Olaf Koch (born 1970) is a German business executive. He is a member of the supervisory board of Daimler AG and founder of the venture capital firm Zintinus. From 2012 to 2020 he was CEO of Metro AG.

== Early life and education ==
Olaf Koch was born on 1 June 1970 in Bad Soden am Taunus, close to Frankfurt. His father was in sales at former Hoechst AG and the family moved several times during Koch’s childhood. He therefore also grew up in Barcelona and Stuttgart. After his Abitur in Stuttgart, he studied business administration at the Baden-Wuerttemberg Cooperative State University Stuttgart.

==Initial career==
Koch began his career in 1994 as manager at Daimler-Benz AG’s department “Finance Process and Systems”. He founded his own IT company in January 1996 and published several books in the field of IT. In 1998, he returned to the Daimler Group (then DaimlerChrysler AG). In 1999, he took over as director of the e-commerce division. He subsequently held various positions within Daimler and became CFO of the Mercedes Car Group in October 2002. In 2007, he went to private equity firm Permira as managing director. As part of his role at Permira, he was a supervisory board member of Hugo Boss.

==Metro==
Koch came to Metro in September 2009 as CFO. As of 1 January 2012, he took over as CEO of the company. His contract was extended in 2014 and again in 2017. On 21 August 2020 Olaf Koch announced to step down as CEO of Metro AG as of 31 December 2020.

As CEO, Olaf Koch began to transition Metro from a broad-based conglomerate to a pure wholesale company. Among other things, he sold the Galeria Kaufhof department store chain (2015) and separated the group into two companies in 2017, Metro AG (wholesale and Real (hypermarket)), and Ceconomy AG (consumer electronics retail with MediaMarkt and Saturn).

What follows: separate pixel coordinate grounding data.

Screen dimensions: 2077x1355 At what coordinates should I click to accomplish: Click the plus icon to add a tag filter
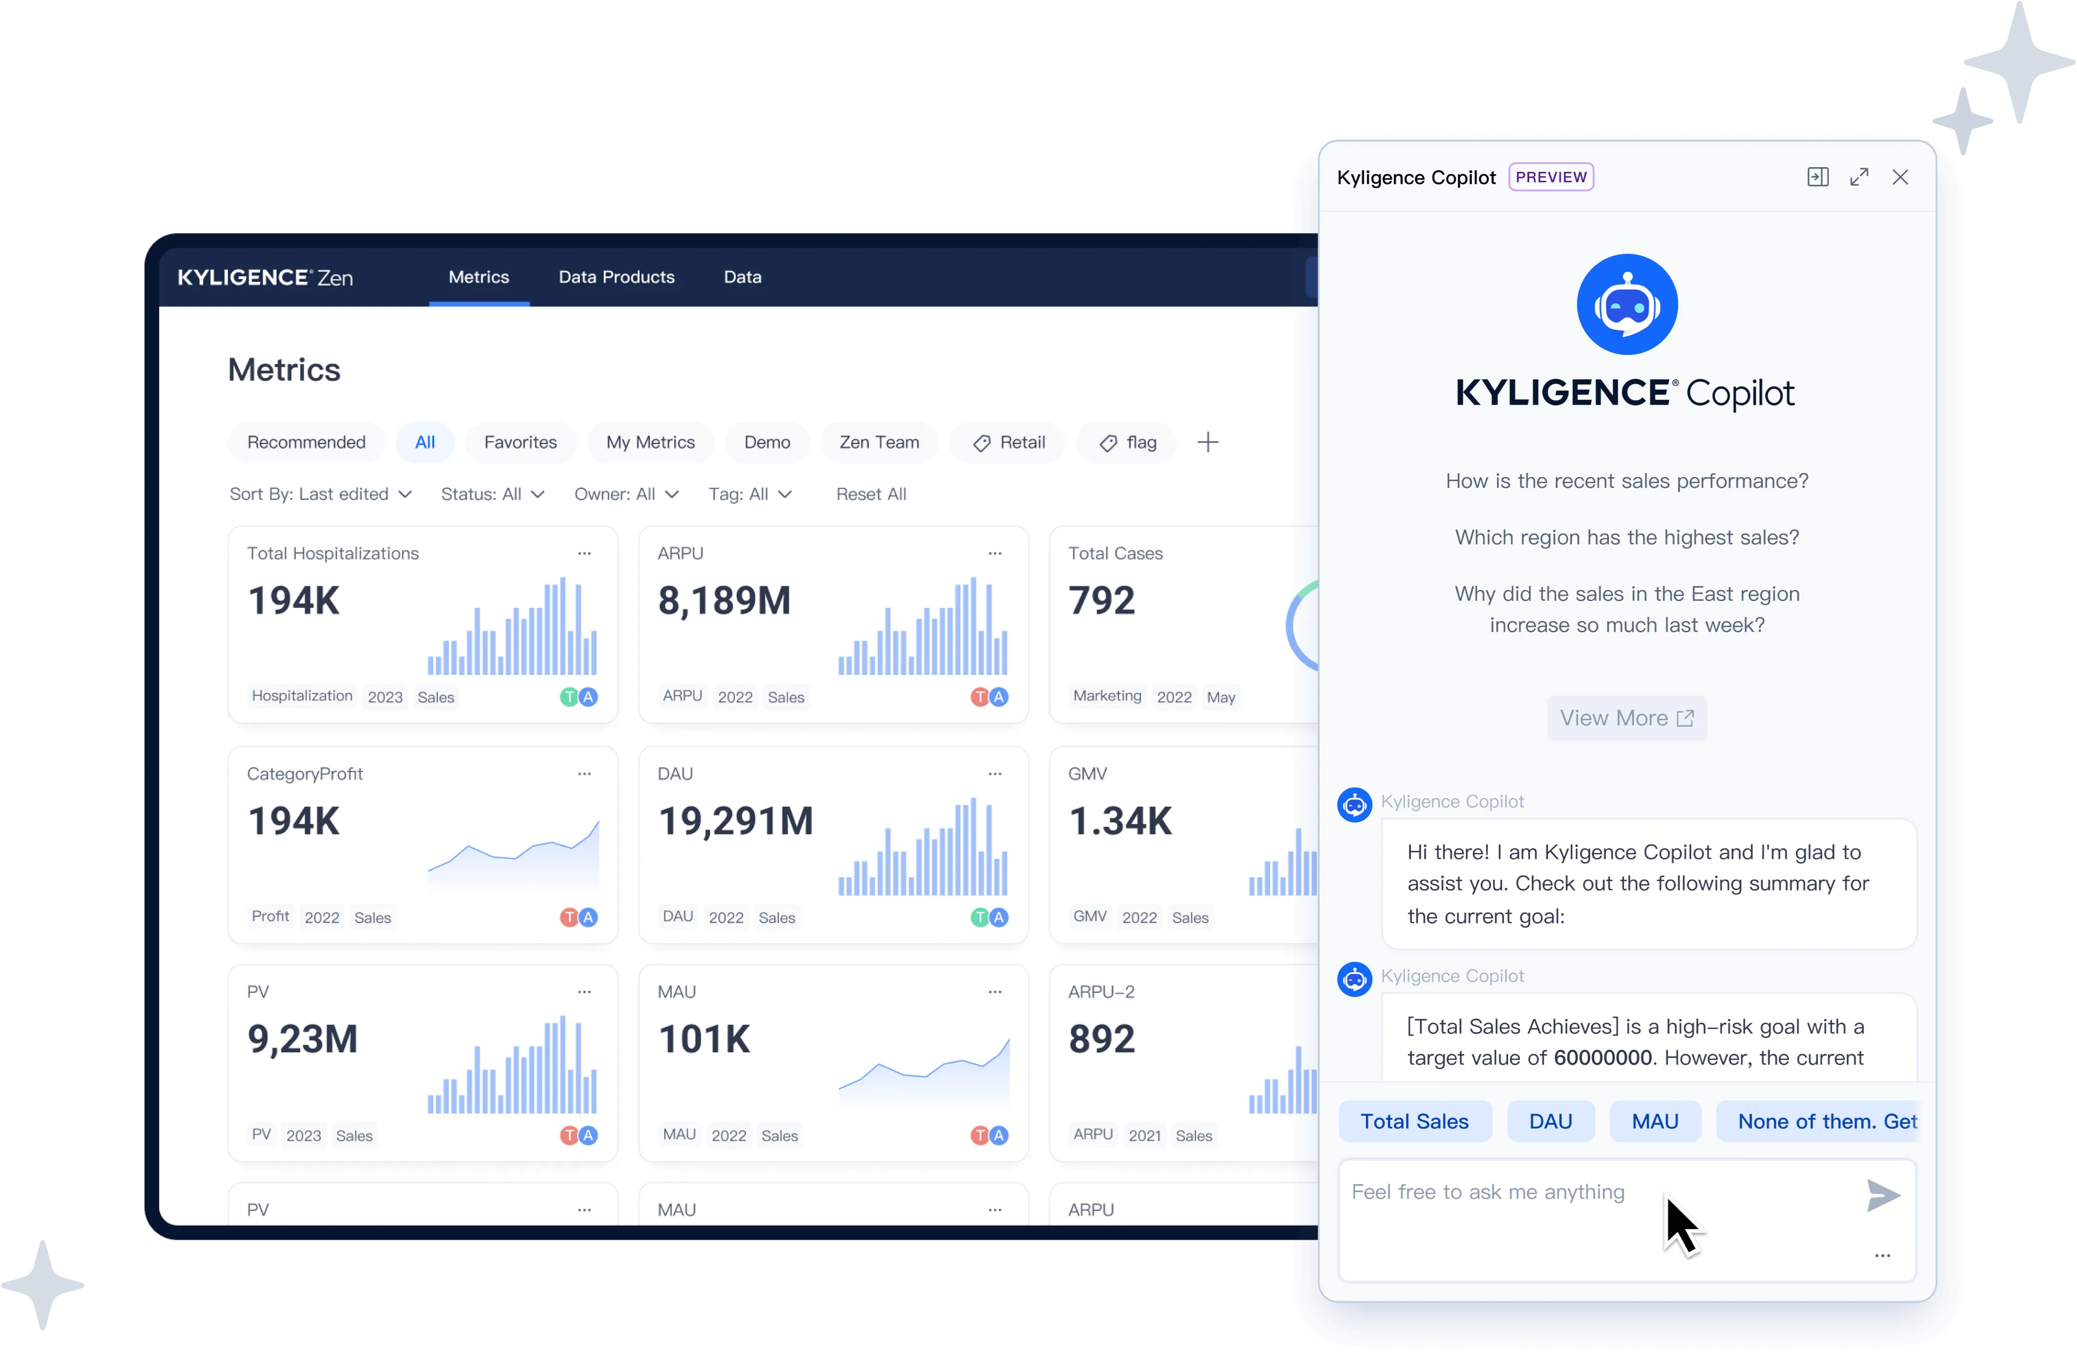1207,443
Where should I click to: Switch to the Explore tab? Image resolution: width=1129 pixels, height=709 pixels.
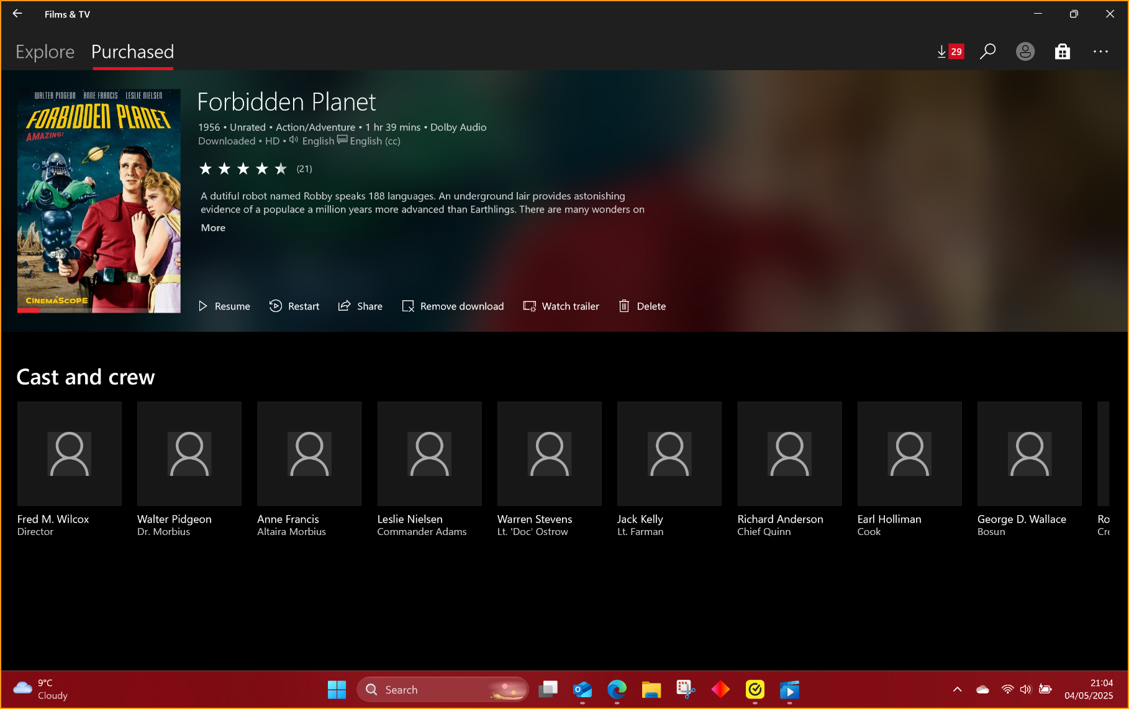45,52
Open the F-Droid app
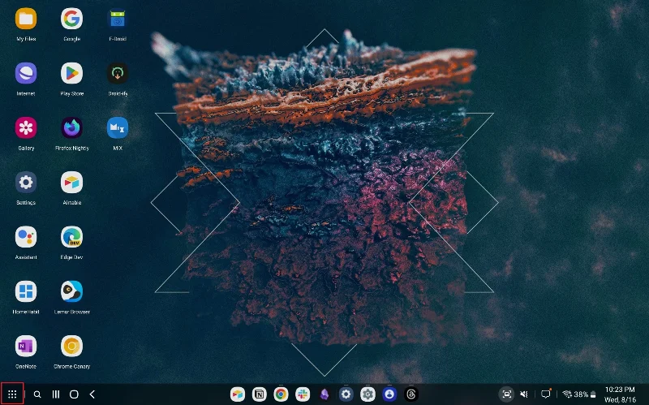This screenshot has width=649, height=405. 118,19
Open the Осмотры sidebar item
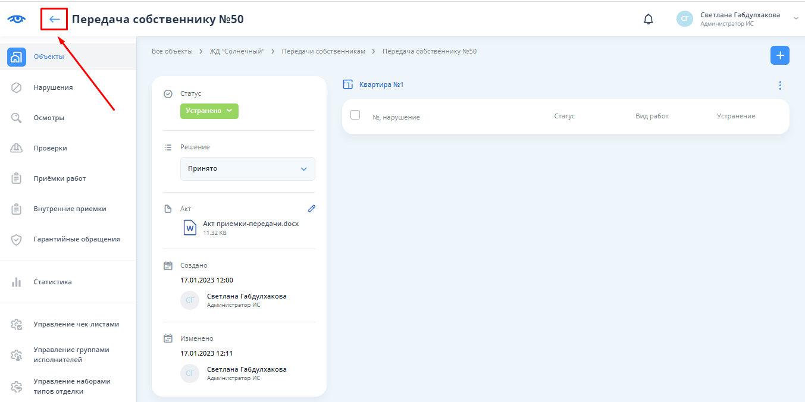805x402 pixels. pyautogui.click(x=49, y=118)
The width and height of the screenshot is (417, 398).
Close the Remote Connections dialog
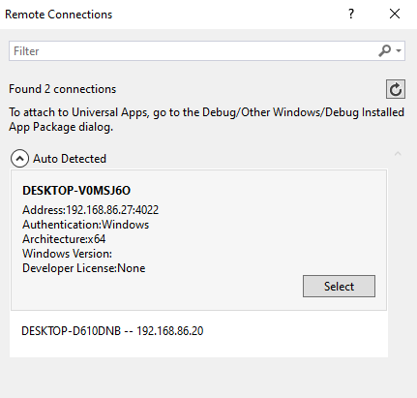tap(395, 14)
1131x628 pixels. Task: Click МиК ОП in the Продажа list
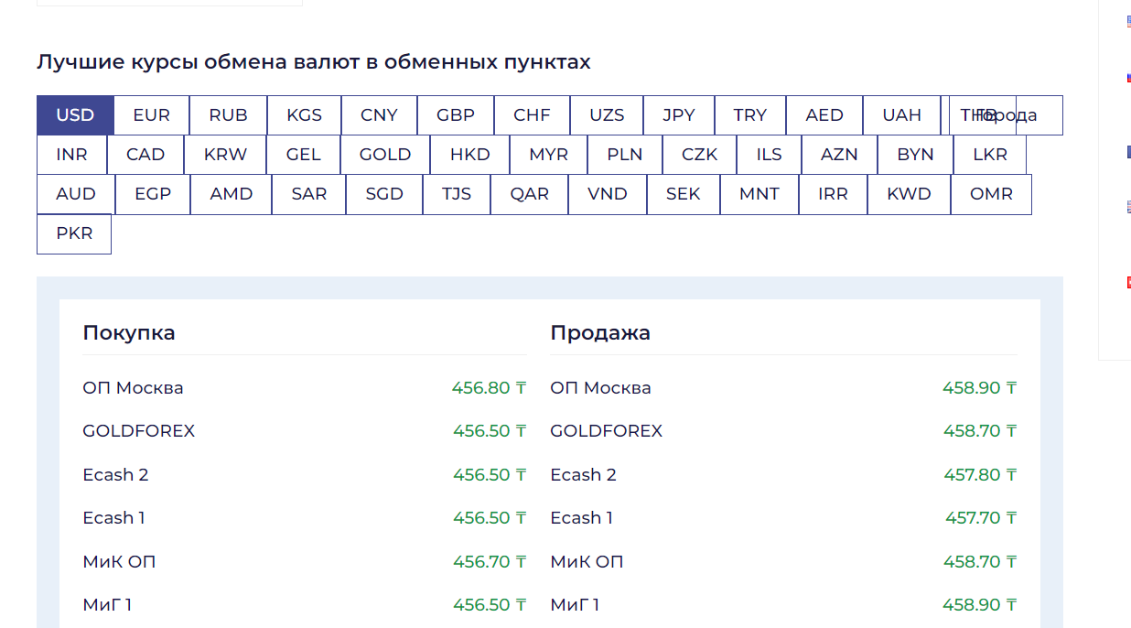[587, 562]
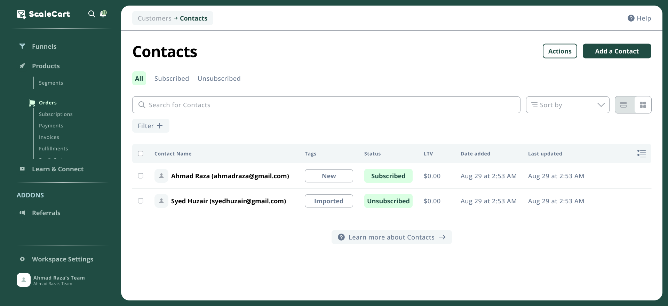Switch to grid view layout icon

pyautogui.click(x=643, y=105)
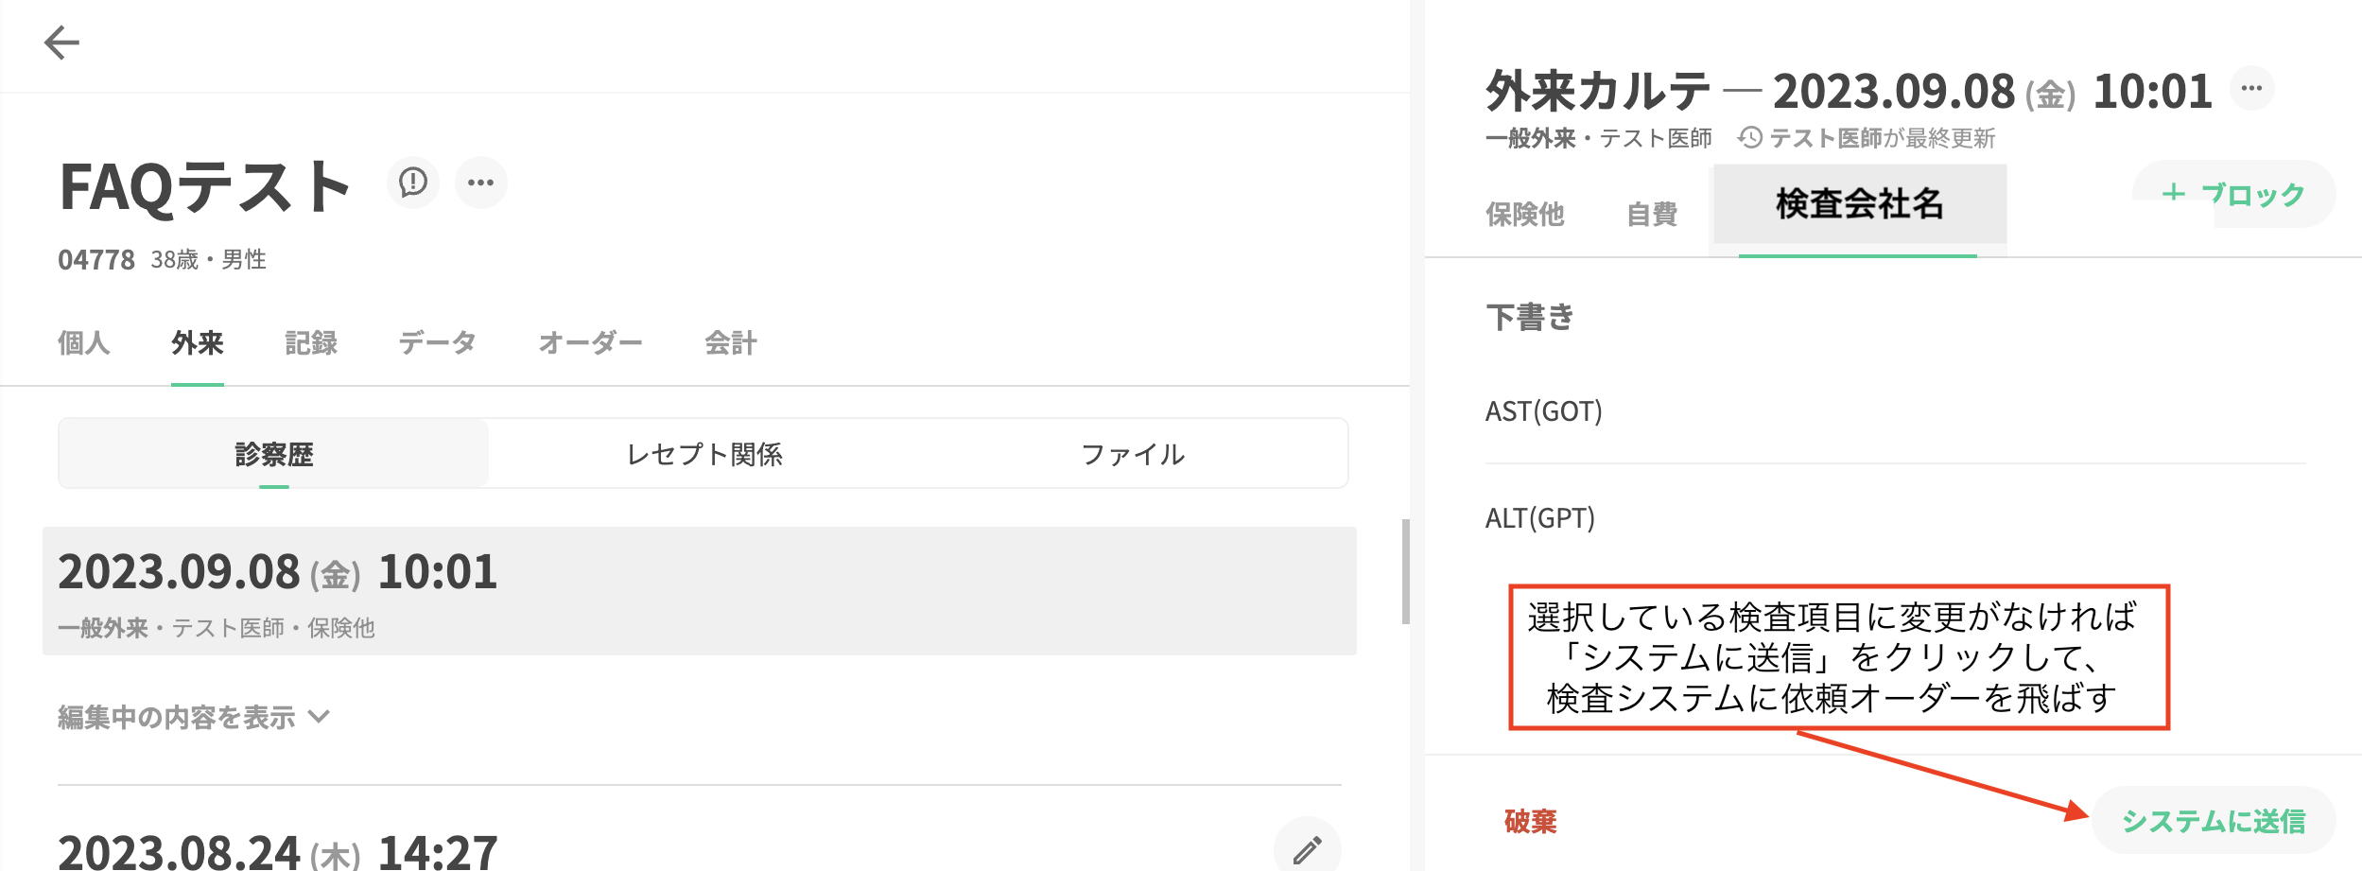Screen dimensions: 2362x871
Task: Open the patient alert icon next to FAQテスト
Action: 413,182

In September 2018, Koch announced plans to sell Real hypermarket. This marked the final stage in the aforementioned dismantling of the conglomerate structure, to form a purely wholesale company. In May 2019, he announced negotiations had begun with redos real estate GmbH for the Real sale. In June 2020, Real was sold to a consortium of X-Bricks and SCP Group.

==Since 2021==
In spring 2021, Koch and three partners founded the venture capital firm Zintinus. The investment fund supports start-ups from the food industry with capital but also with networking and expertise. In October 2021, Koch was also elected to the supervisory board of Daimler AG. From February to December 2025, Koch served as chairman of the board of directors of Hubert Burda Media.

==Personal life==
Olaf Koch is married and has 3 children.